Makeup Artist Michael Westmore
Michael Westmore is a scion of the famed Westmore makeup dynasty, which dates back to Hollywood’s golden age. Starting in 1917, virtually every major studio’s makeup department was supervised by a member of the Westmore family. Michael has been the recipient of a record forty-two Emmy nominations, and has been presented with nine statuettes. The Motion Picture Academy has honored him with four nominations, and he won an Oscar® in 1986 for Mask. While supervising makeup on Star Trek, he turned his attention to writing articles and books on cosmetics and their application. His impact has not been limited to the US film industry. Dasavathaaram (dir. K.S. Ravikumar, India, 2008), starred actor Kamal Haasan in ten different roles, each requiring protheses. Michael’s work on this film was celebrated for its highly degree of technical difficulty. Michael is now writing his autobiography, which includes an account of the wonderful years he spent working with the faces of Elizabeth Taylor, Robert DeNiro, Bette Davis and Sylvester Stallone.
Moderator Anna Brusutti
After studying psychology, theatre, and film, Anna Brusutti worked at the Italian Cultural Institute in Los Angeles and has taught cultural studies and film at various institutions. She curates two annual film events and collaborates with cultural organizations. She has welcomed the opportunity to teach in the Film and Media Studies department and has done so for a number of years, teaching courses in Italian cinema, film noir, and children’s media.

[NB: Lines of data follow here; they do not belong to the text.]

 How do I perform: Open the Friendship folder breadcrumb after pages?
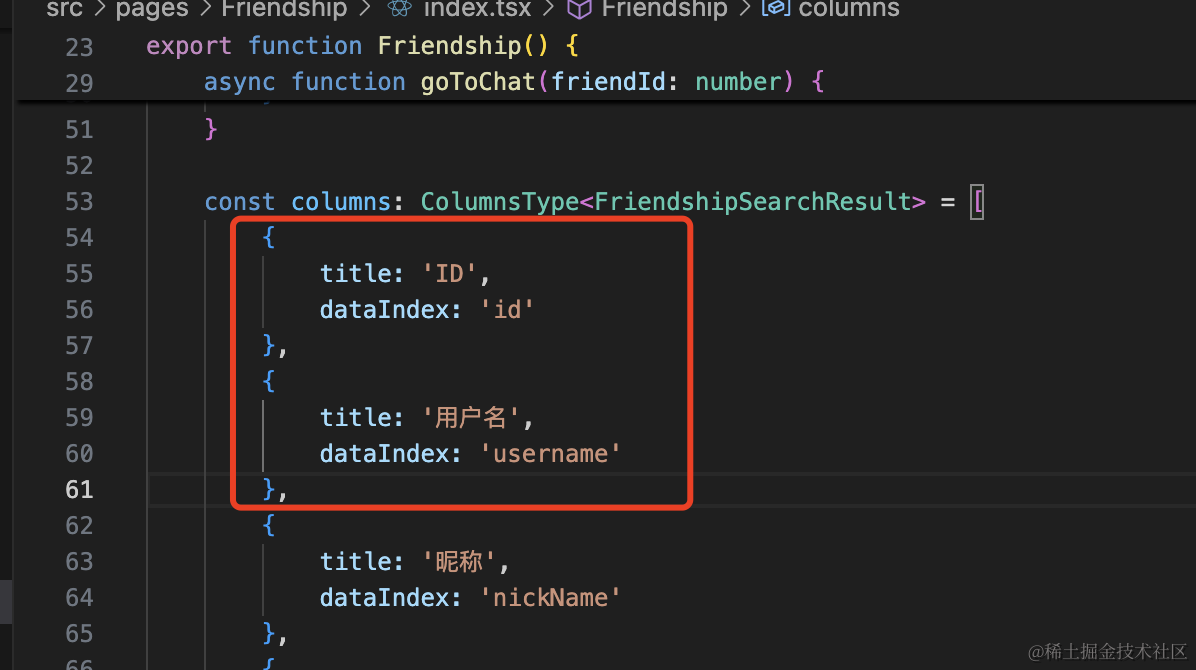pos(284,9)
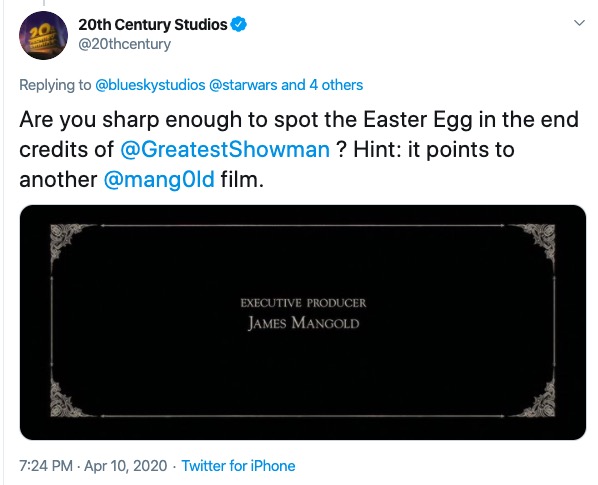Click the "Replying to" label text

coord(55,85)
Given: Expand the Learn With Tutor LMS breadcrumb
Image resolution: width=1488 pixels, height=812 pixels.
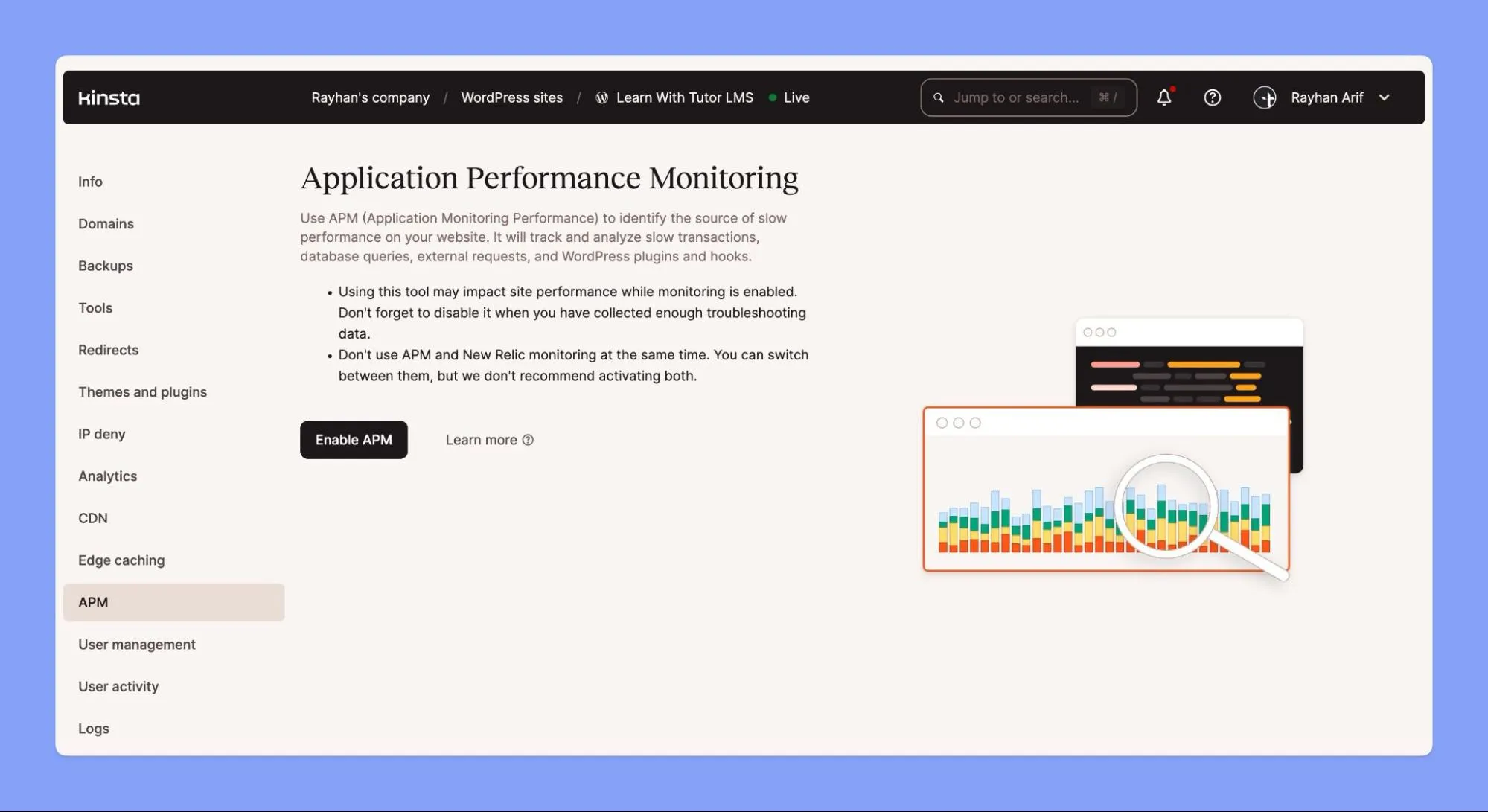Looking at the screenshot, I should 685,97.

This event is sponsored by the Carsey-Wolf Center and the Art, Design & Architecture Museum, UCSB.
The CWC Classics program celebrates cinema’s rich history, bringing classic films back to the big screen for critical viewing and discussion. These events feature filmmakers, academics, and professionals who can contextualize the production and historical impact of the films. The series occasionally presents classic films in their original 16 or 35 mm formats. CWC Classics events celebrate the history and significance of cinema’s enduring legacy.